● **DO THIS**
Copy the entries from the line containing "Click the back" through the end of the entries, renaming "back arrow" to "return arrow" and changing nothing else. Leave the pictures out.

___ RECORDS FOR THE EXERCISE ___

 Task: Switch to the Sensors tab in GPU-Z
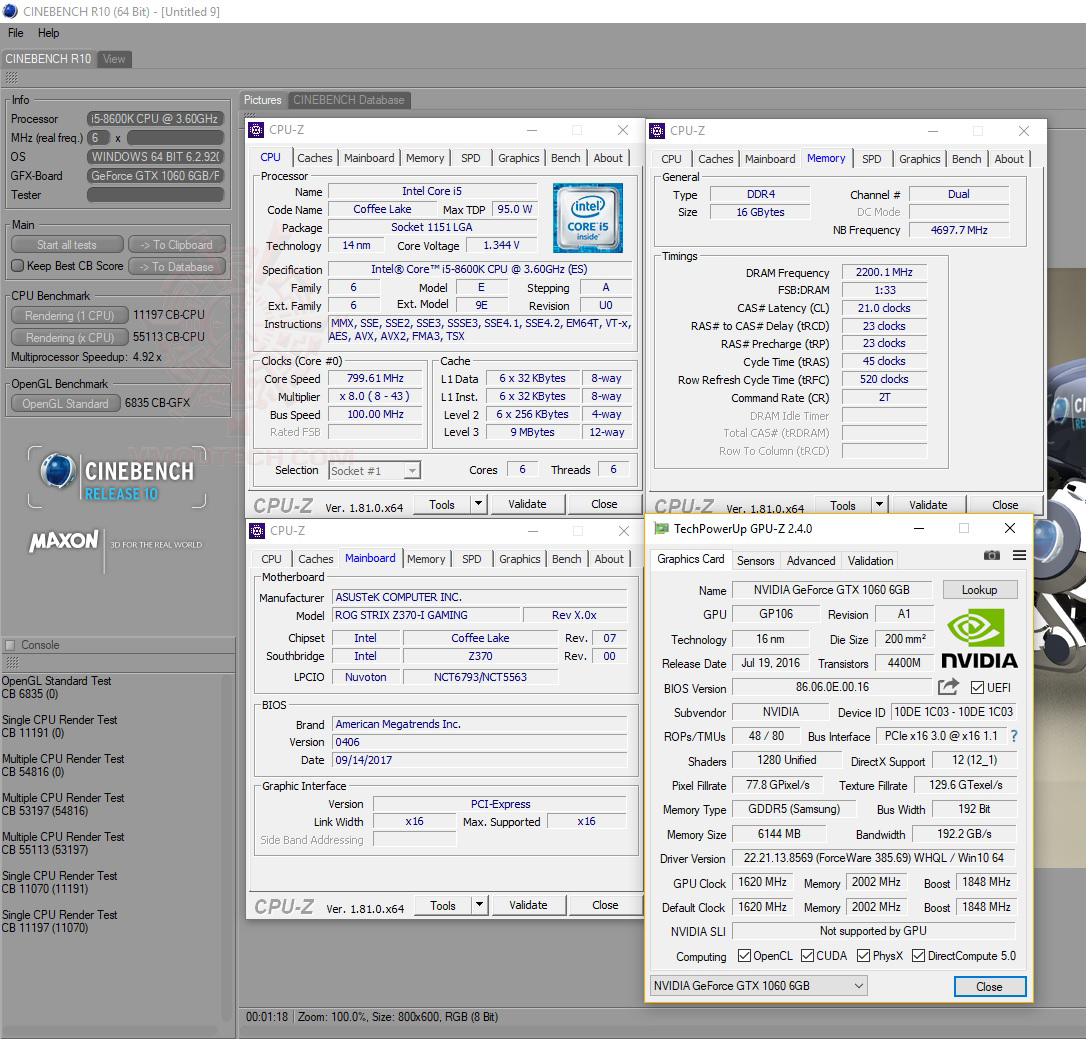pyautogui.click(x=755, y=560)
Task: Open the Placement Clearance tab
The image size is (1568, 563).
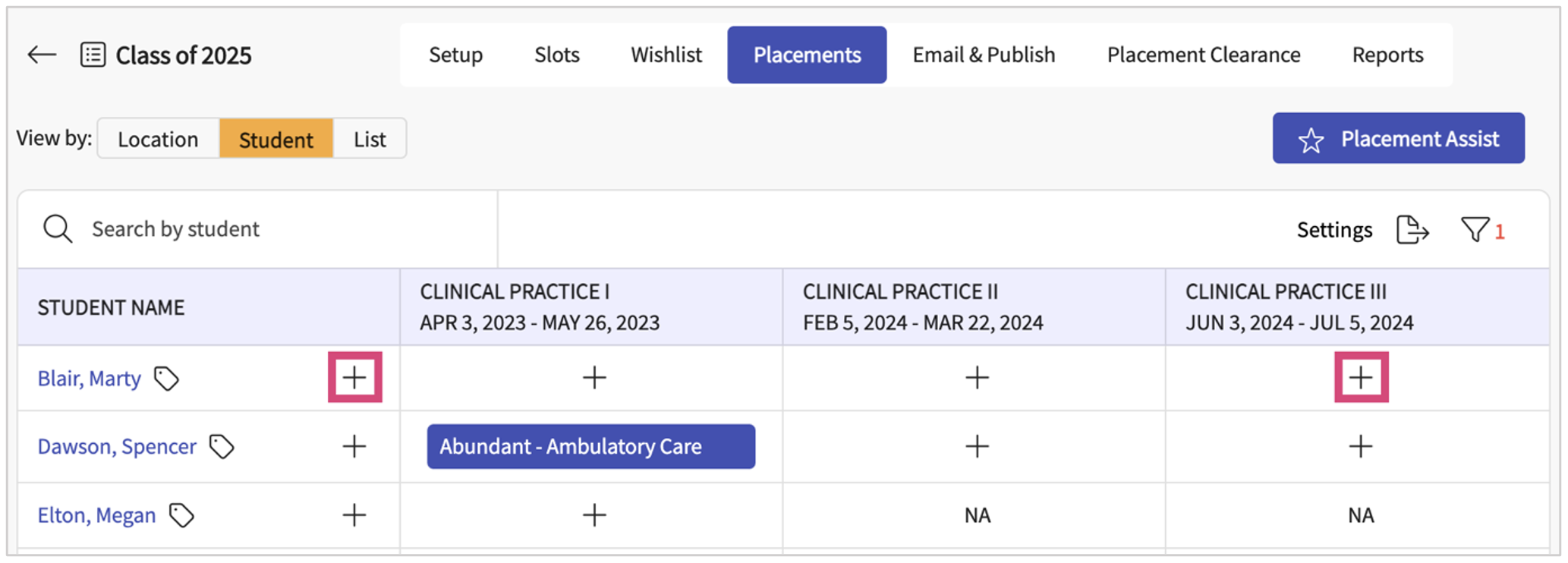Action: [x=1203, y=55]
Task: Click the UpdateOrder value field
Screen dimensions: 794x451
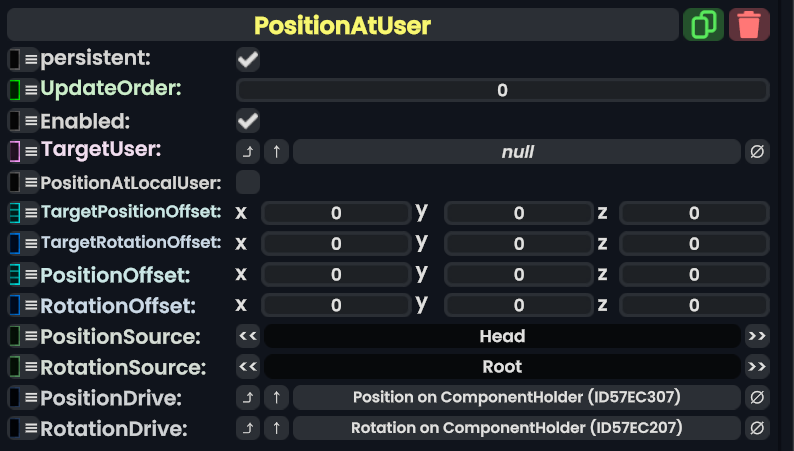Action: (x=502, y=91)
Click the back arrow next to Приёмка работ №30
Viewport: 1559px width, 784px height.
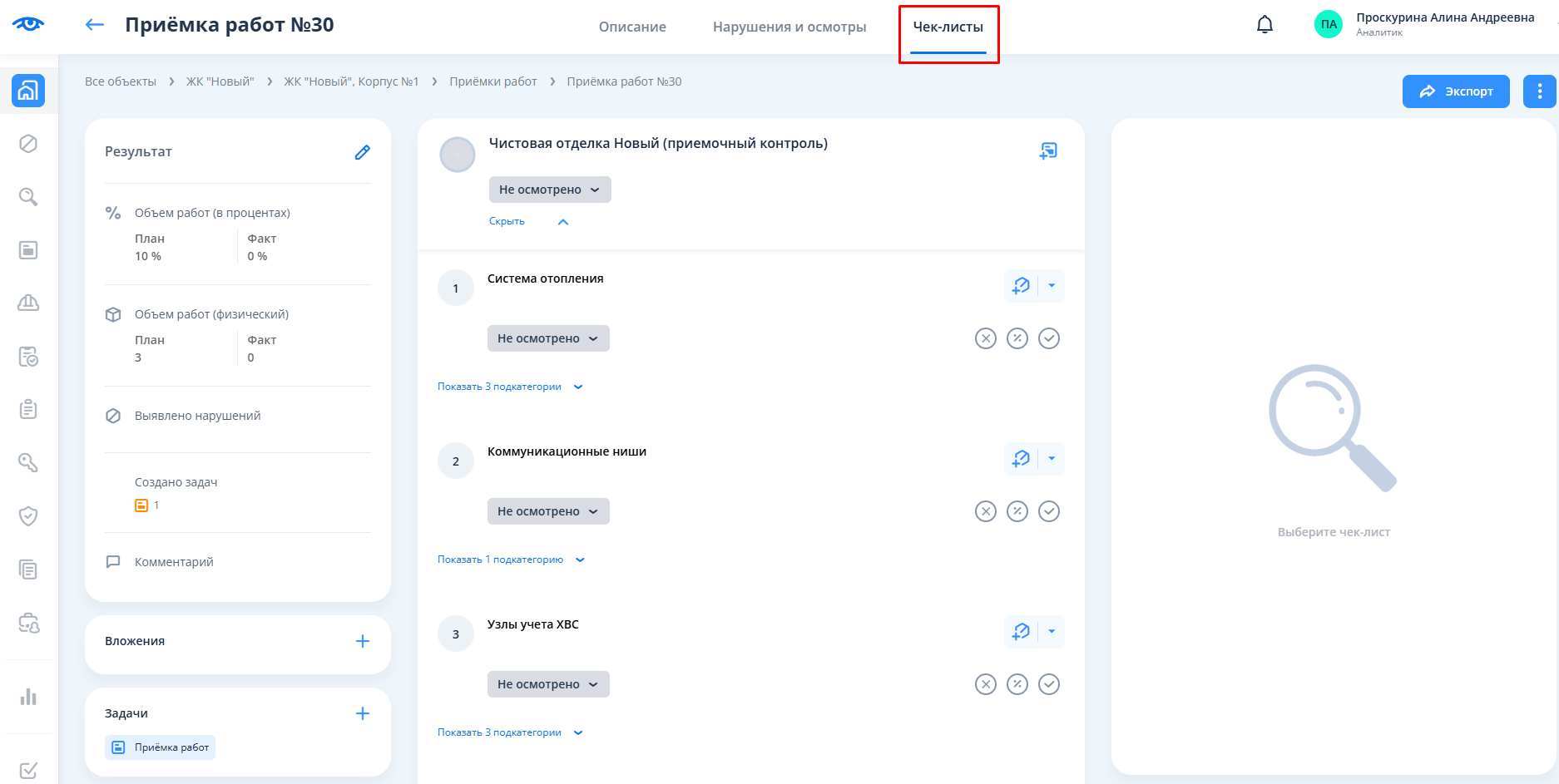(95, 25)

___

● **EXPECTED OUTPUT**
Click the return arrow next to Приёмка работ №30
Viewport: 1559px width, 784px height.
(95, 25)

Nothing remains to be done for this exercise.